Garret Dillahunt plays weirdos and monstrous sons of bitches, with the occasional son of God thrown in. He's best known for his work on TV: on the HBO series Deadwood, he killed Wild Bill Hickok (Keith Carradine) and then, after he had been brought to justice for that terrible act, the show's creator, David Milch, ordered that he be shaved, have his wardrobe upgraded, and be brought back as a new character, one "Mr. W", who used his time off from his job fronting for a cutthroat capitalist villain to carve up the staff of a whorehouse. Dillahunt also played Jesus on the short-lived The Book of Daniel and currently plays a killer robot on Terminator: The Sarah Connor Chronicles. In movies, he was in No Country for Old Men (as Tommy Lee Jones's deputy) and The Assassination of Jesse James by the Coward Robert Ford, where his character paid the price for Robert Ford's taking so goddamn long to get the assassination carried out. Now he's the chief sadistic rapist-murderer in the remake of Wes Craven's gutbucket classic The Last House on the Left. Under the citcumstances, it seems reasonable that interviewer Choire Sicha would want some reassurances that he isn't the kind of guy who takes his work home with him. "You know," Dillahunt says, "I don't think I am! There wouldn't be much craft in it if you actually become those people. I like feeling like I have some skill."

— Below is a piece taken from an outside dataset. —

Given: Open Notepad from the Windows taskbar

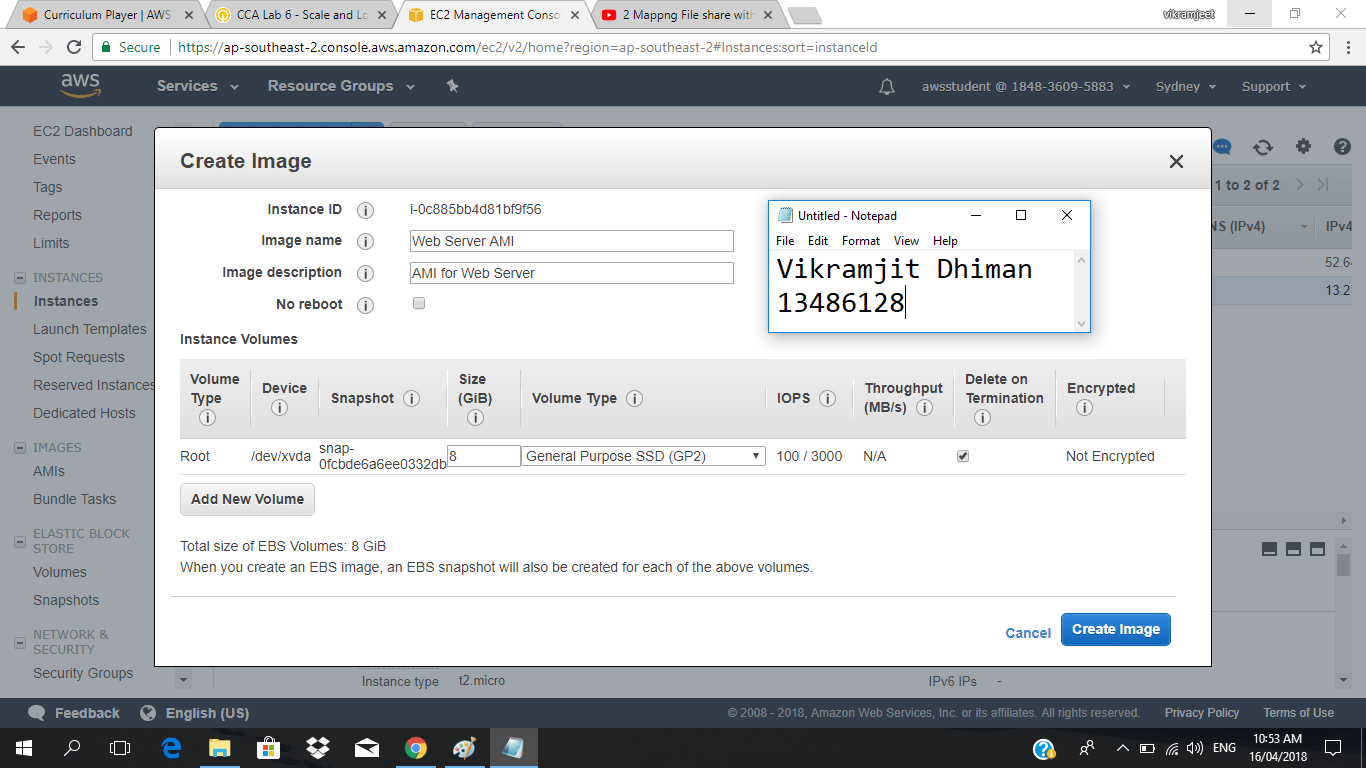Looking at the screenshot, I should point(513,747).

Then again..."I'm real proud of it," Dillahunt says of Last House, "which is an odd thing to be proud of. I'm proud of this rape-and-pillage movie. There are reasons that I consciously did the thing -- but there's something about that basic story that is speaking to people, and I think did to me when I read the script. And I think it's because the job situation is getting weird, people feel so powerless right now. People feel like they've been raped by -- fill in the blank, the economy, 9/11. Wes Craven last night called 9/11 the ultimate home invasion. Not meaning to be glib -- but that feeling of violation we all had. People are really responding to the film in a visceral way -- and I think it gives them some release. I kind of feel like it will defend itself. Wow, I got so deep there."

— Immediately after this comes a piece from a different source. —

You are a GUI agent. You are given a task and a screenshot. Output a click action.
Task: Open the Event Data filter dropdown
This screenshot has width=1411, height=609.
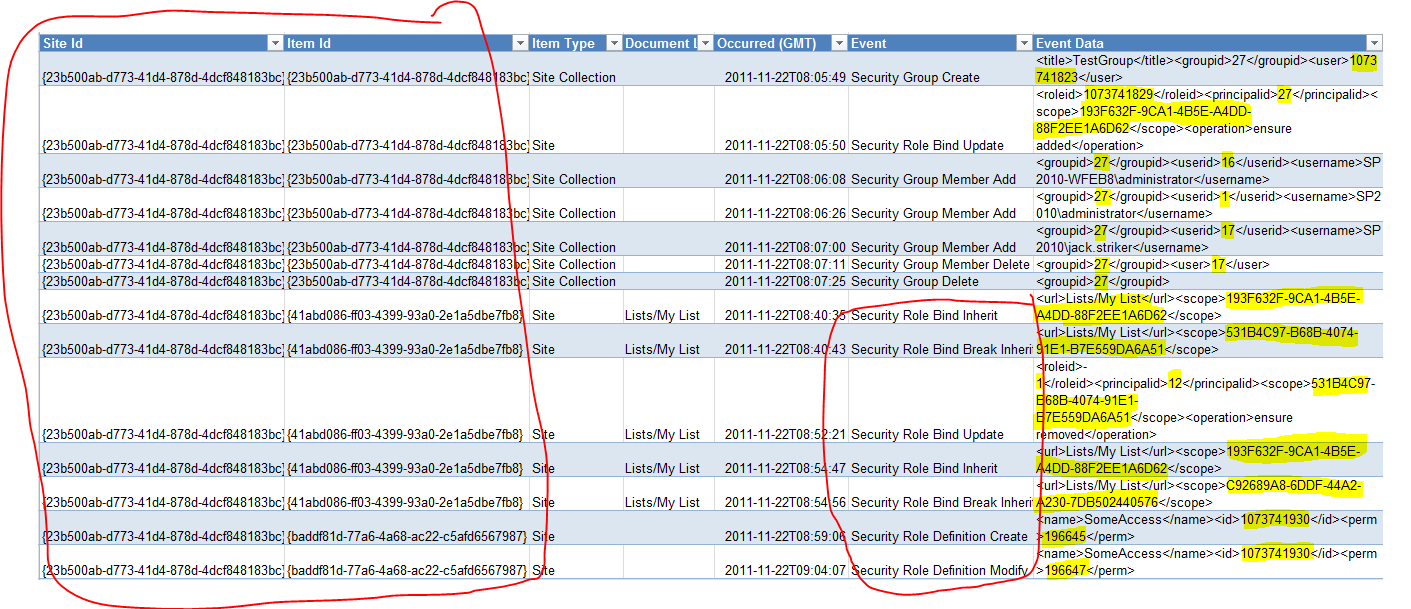[1374, 44]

As for his TV work, Dillahunt says that he "get[s] recognized more" since he started doing Terminator, because the killer robot is -- "one of the first characters I played that looks like me," adding that "there's a lot of Terminator fans out there, which belies the ratings!" He credits David Milch and Deadwood for "changing the way I view material. . . . What made Deadwood special killed it, but I wouldn't trade it for anything. For anything! And I owe a lot to that experience. Spiritually. Praise the Lord! I do that too. I get embarrassed about waxing on and I cut myself off at the knees. That's a nice little trait there, FYI." Getting cut off at the knees would be the nicest thing he does to his Last House co-star Sari Paxton, but "I've worked with her before. I was happy about that at first. Then I thought maybe it's a bad thing -- you don't do this to friends! But she was so game and tired of playing mermaids..."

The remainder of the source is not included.